[Available records — start]
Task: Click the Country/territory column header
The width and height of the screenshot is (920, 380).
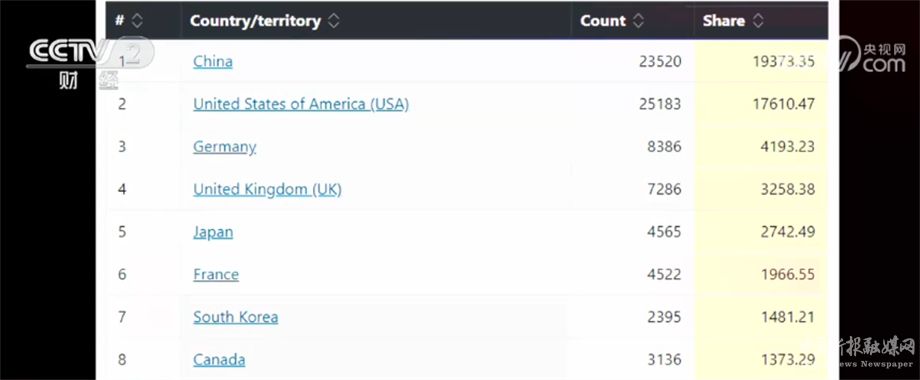Action: (255, 21)
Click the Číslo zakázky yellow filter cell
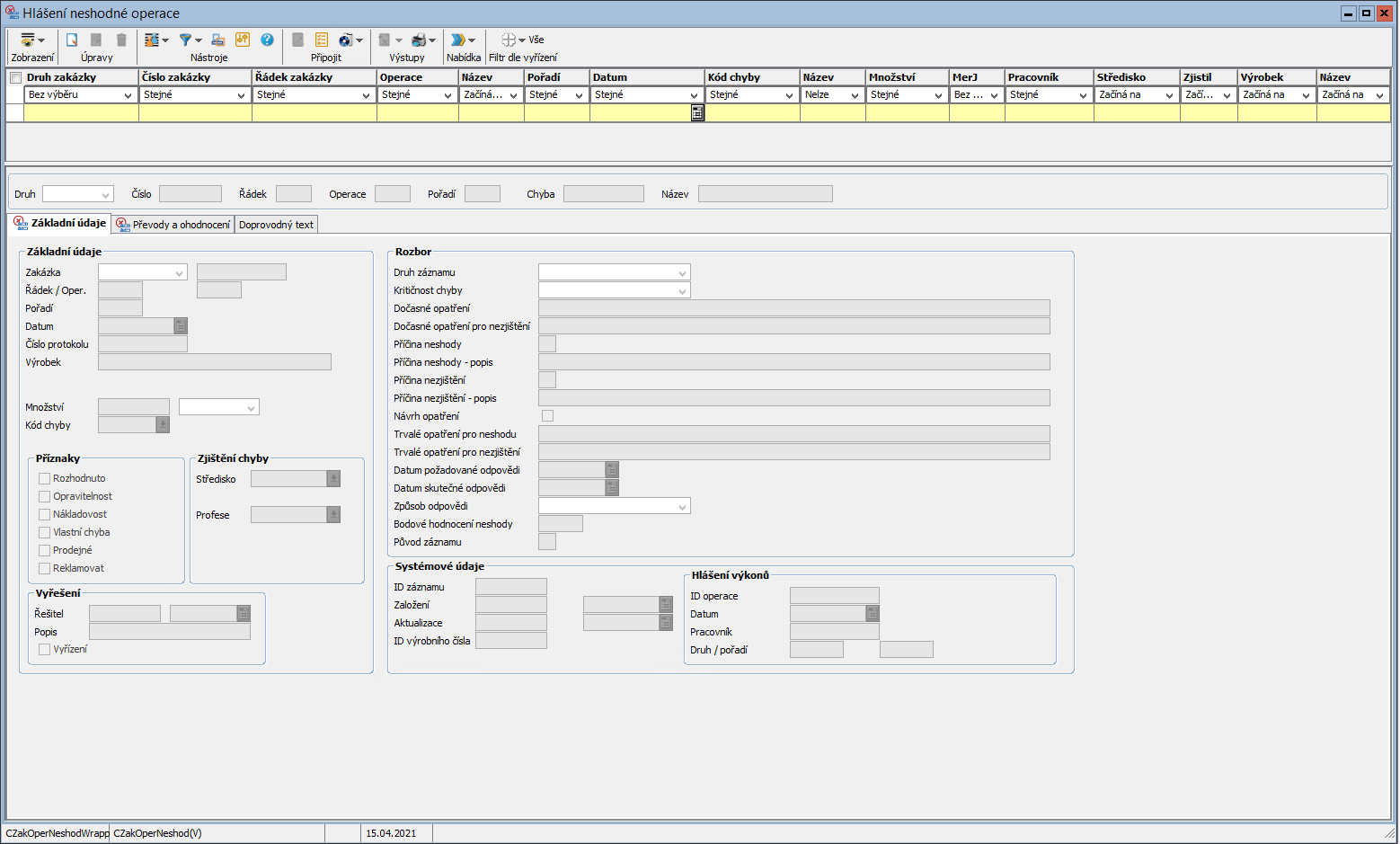 [x=195, y=113]
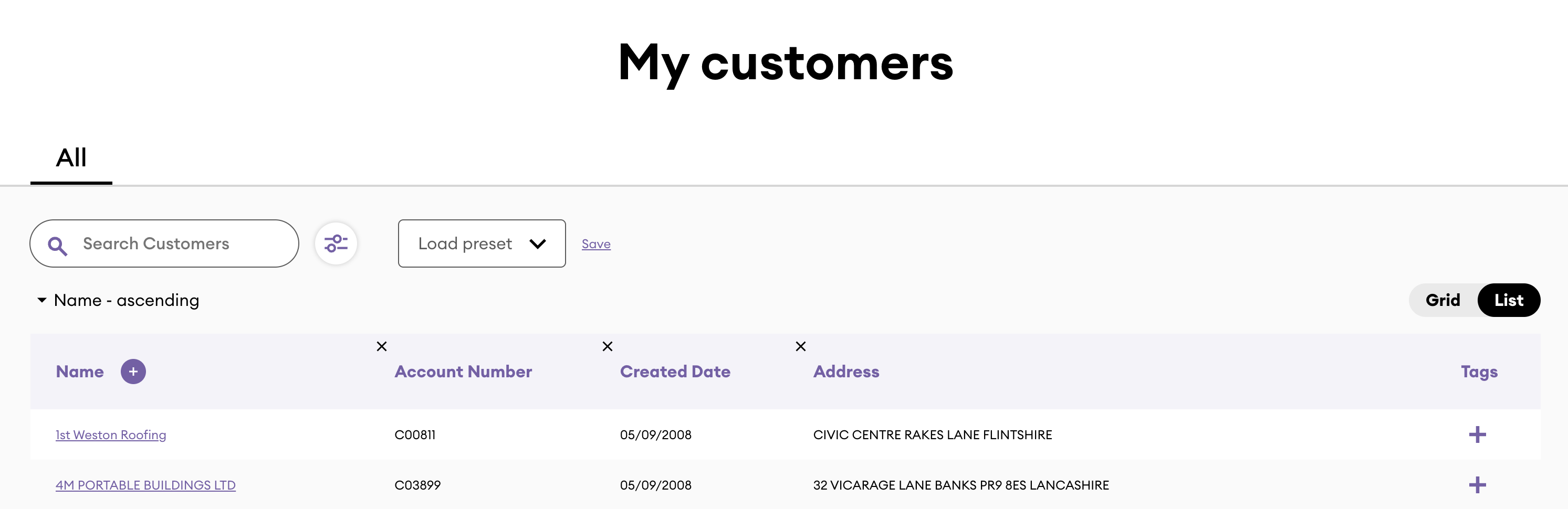
Task: Select the All tab
Action: tap(71, 158)
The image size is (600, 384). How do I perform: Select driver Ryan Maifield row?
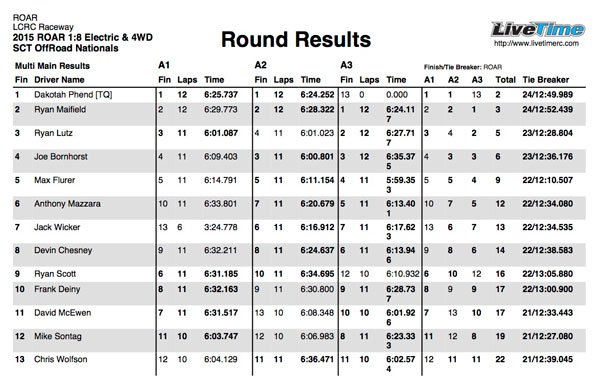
[Available records — finish]
Problem requirements
Give back the material above exactly, but without its images.

Solution to the problem
Task: Click the Country/territory column header
The width and height of the screenshot is (920, 380).
Action: (255, 21)
Click the Číslo zakázky yellow filter cell
 [x=195, y=113]
Task: Select the All tab
Action: tap(71, 158)
The image size is (600, 384). How do I perform: Select driver Ryan Maifield row?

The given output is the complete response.